Come detto, all’inizio del Novecento vengono iniziati alcuni lavori di ripristino della chiesa. In corso d’opera emergono lentamente le decorazioni gotiche originarie, facendo così optare per il restauro globale della chiesa, con la precisa volontà di riportarla alle originarie vestigia medievali, anche se all’interno non è stato possibile eliminare alcuni interventi barocchi. D’Andrade e Brayda riportano la facciata alla verosimile decorazione originaria, ottenuta confrontando S. Domenico con altre chiese medievali piemontesi coeve; attraverso l’abbattimento di alcuni altari laterali, al posto dei quali sono stati inseriti confessionali del XVI e XVII secolo, e il riutilizzo di un portale settecentesco, aprono un portone nella navata di destra, che dà su via Milano.
L’attuale interno della chiesa è a tre navate, le due a destra limitate da pilastri con archi e volte a crociera ogivali, mentre quella di sinistra mostra ancora, attraverso gli altari laterali, la decorazione barocca. Le colonne sono decorate da stemmi policromi che ricordano benemeriti torinesi, e sottolineano la devozione per i domenicani, tanto grande che molti chiedevano di essere qui sepolti. Fra le sepolture più importanti, è da ricordare quella di Emanuele Filiberto Pingone, successivamente traslato nella cappella della Sindone, storico vissuto alla corte di Emanuele Filiberto di Savoia nella seconda metà del Cinquecento. Il pulpito ligneo è stato realizzato dalla scultore Stefano Maria Clemente. L’abside è marcatamente gotica, ed è illuminata da una serie di strette finestre ad arco acuto. L’altare maggiore risale al XVIII secolo, ed è sormontato da un crocifisso seicentesco. Prima dell’editto napoleonico di Saint Cloud, l’area antistante l’altare era destinato alla sepoltura dei frati. L’unica sepoltura successiva all’editto è quella di padre Reginaldo Giuliani, ucciso nella guerra d’Africa nel 1936, e sita nella cappella del Santo Rosario, in fondo alla navata di destra. Tale cappella, commissionata dalla Compagnia del Rosario, fu progettata da Luigi Michele Barberis e consacrata nel 1766. Incorniciata da quindici tondi con i misteri del rosario, scolpiti in legno dorato da Stefano Maria Clemente, emerge la splendida tela del Guercino raffigurante La Madonna che consegna il rosario a San Domenico e il Bambino a Santa Caterina.

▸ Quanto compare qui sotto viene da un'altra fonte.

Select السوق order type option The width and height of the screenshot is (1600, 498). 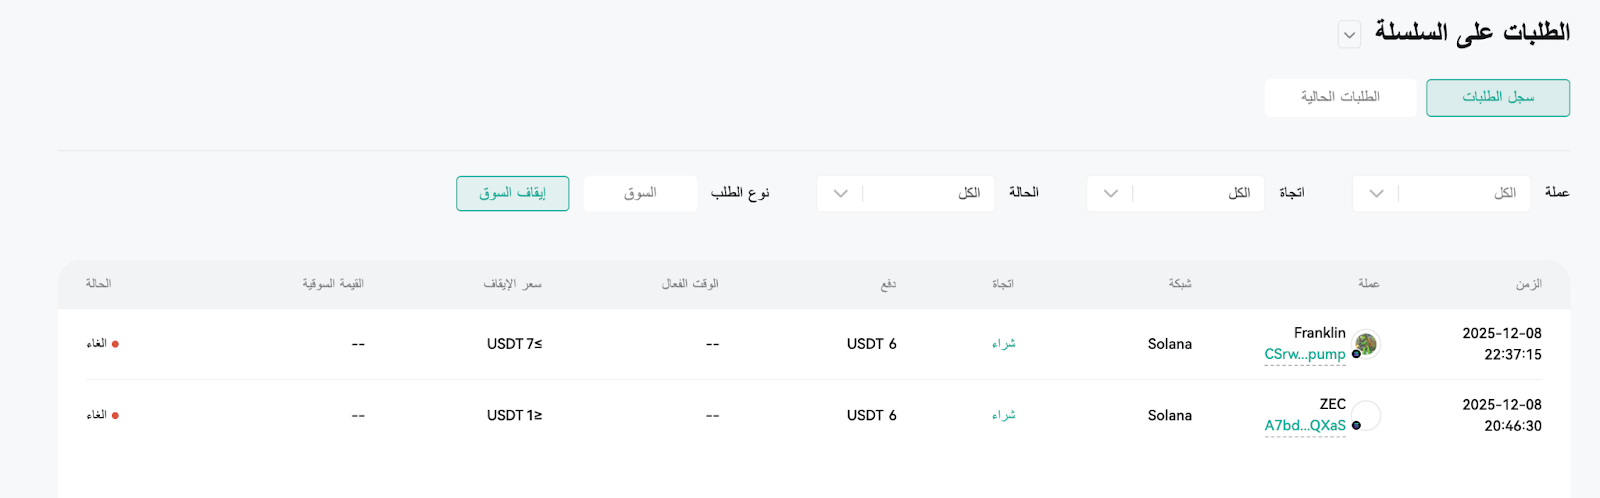coord(640,193)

La navata sinistra, nella quale si susseguono numerosi altari laterali, è chiusa al fondo dalla Cappella delle Grazie, che occupa la parte più antica della chiesa, dove si trova pure il campanile. In questa cappella è visibile l'unico ciclo di affreschi trecenteschi presente a Torino. Al centro si trova una tavola cinquecentesca raffigurante la Madonna col Bambino, mentre il ciclo di affreschi, attribuito a un anonimo, detto Maestro di San Domenico, presenta una teoria di apostoli sopra i quali appaiono scene diverse: un Cristo Pantocratore, un'Annunciazione, una scena di vita domenicana. Durante l'epoca barocca il vano della cappella fu soppalcato causando ferite e mutilazioni insanabili agli affreschi, la cui conservazione venne seriamente compromessa. L'intera composizione conobbe notevoli restauri nei primi anni del Novecento: a causa del cattivo stato in cui versavano gli affreschi, vennero integrate vaste zone andate perdute.
Poco prima di giungere al fondo della navata sinistra si apre una porta, sulla quale è affrescata una lunetta che raffigura una Madonna con Bambino e angeli, che immette in quello che era il chiostro del convento. In un locale adiacente, detto Sala Cateriniana, è conservato sotto vetro un grande vessillo che, secondo la tradizione, era inalberato da una delle navi inviate da Emanuele Filiberto alla battaglia di Lepanto.